American management consultant

Peter J. Dean (born 1946) is the founder and president of Leaders By Design, a company that coaches leadership development for executive men.

Dean lectured at The Wharton School and The Fels Institute of Government, both at The University of Pennsylvania where he received the MBA Core Curriculum Cluster Teaching Award at the Wharton School. He has served as a faculty member at The University of Iowa, Pennsylvania State University, Fordham University, University of Tennessee and The American College.
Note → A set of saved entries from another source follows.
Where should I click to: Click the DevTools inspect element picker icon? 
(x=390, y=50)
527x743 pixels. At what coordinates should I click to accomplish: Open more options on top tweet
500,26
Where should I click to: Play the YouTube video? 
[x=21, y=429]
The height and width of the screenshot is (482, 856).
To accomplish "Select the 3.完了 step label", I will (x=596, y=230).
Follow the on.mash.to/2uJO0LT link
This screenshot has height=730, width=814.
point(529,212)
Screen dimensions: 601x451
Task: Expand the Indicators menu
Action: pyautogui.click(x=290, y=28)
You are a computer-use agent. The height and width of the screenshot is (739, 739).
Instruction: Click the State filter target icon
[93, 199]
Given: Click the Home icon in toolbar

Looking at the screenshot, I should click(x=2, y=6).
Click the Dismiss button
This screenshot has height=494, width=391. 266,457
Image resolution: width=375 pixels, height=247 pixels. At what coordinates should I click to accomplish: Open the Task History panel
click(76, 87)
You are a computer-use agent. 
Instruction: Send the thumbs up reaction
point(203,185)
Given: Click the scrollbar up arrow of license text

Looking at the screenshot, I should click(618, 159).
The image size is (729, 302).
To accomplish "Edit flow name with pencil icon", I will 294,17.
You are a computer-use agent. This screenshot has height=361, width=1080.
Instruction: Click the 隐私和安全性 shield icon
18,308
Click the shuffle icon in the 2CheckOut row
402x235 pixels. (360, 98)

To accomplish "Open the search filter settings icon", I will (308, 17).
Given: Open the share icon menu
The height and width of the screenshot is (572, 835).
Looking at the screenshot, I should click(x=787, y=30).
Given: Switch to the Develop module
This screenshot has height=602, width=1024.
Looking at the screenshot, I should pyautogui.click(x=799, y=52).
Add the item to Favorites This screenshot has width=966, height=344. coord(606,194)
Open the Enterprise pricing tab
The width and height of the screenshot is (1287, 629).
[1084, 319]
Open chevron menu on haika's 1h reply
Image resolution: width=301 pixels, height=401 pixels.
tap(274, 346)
He has published articles in the Journal of Business Ethics, Human Resource Development Quarterly, Philadelphia Business Journal, and Financial Times.

==Biography==
Dean received his B.S. in English, Speech, Drama and Business Administration from Morningside College, Sioux City, Iowa and Ph.D. in Instructional Systems, Human Resource Management, Learning Psychology from the University of Iowa where he completed a dissertation on ‘effective and ineffective leader behaviors’. In 2001 he received an M.S. in Organizational Dynamics from the University of Pennsylvania.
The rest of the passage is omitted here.